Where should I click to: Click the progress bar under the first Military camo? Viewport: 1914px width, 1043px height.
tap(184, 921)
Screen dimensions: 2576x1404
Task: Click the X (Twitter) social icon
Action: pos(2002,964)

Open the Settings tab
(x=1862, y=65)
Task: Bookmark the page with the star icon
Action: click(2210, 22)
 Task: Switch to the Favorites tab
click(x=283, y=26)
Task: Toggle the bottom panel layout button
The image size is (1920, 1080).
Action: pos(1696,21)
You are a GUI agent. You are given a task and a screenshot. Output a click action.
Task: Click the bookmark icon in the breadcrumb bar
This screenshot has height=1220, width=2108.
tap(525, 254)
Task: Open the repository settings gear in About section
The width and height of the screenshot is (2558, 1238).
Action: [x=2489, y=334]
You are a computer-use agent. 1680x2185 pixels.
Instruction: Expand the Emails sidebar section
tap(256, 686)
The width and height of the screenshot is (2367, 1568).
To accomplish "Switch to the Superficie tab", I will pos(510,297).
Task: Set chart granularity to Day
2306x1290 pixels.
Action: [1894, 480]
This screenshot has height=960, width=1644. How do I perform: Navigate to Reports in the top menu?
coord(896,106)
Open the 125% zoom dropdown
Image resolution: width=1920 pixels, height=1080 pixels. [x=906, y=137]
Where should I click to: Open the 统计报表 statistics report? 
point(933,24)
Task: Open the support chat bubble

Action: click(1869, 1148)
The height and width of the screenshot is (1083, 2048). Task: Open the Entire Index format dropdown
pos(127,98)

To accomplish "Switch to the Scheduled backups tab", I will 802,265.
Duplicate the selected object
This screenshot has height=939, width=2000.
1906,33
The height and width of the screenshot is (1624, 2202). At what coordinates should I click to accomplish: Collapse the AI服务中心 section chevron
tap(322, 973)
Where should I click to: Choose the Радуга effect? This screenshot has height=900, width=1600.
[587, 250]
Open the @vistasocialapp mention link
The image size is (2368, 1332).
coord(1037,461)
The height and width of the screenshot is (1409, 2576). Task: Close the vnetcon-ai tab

What to do
Everything from the first line of the records above through the line containing "You are a GUI" should be restated word for word; leave out all other lines.

Finished task
Where should I click to: Click the progress bar under the first Military camo? Viewport: 1914px width, 1043px height.
tap(184, 921)
Screen dimensions: 2576x1404
Task: Click the X (Twitter) social icon
Action: pos(2002,964)

Open the Settings tab
(x=1862, y=65)
Task: Bookmark the page with the star icon
Action: click(2210, 22)
 Task: Switch to the Favorites tab
click(x=283, y=26)
Task: Toggle the bottom panel layout button
The image size is (1920, 1080).
Action: pos(1696,21)
You are a GUI agent. You are given a task and a screenshot. Output a click action.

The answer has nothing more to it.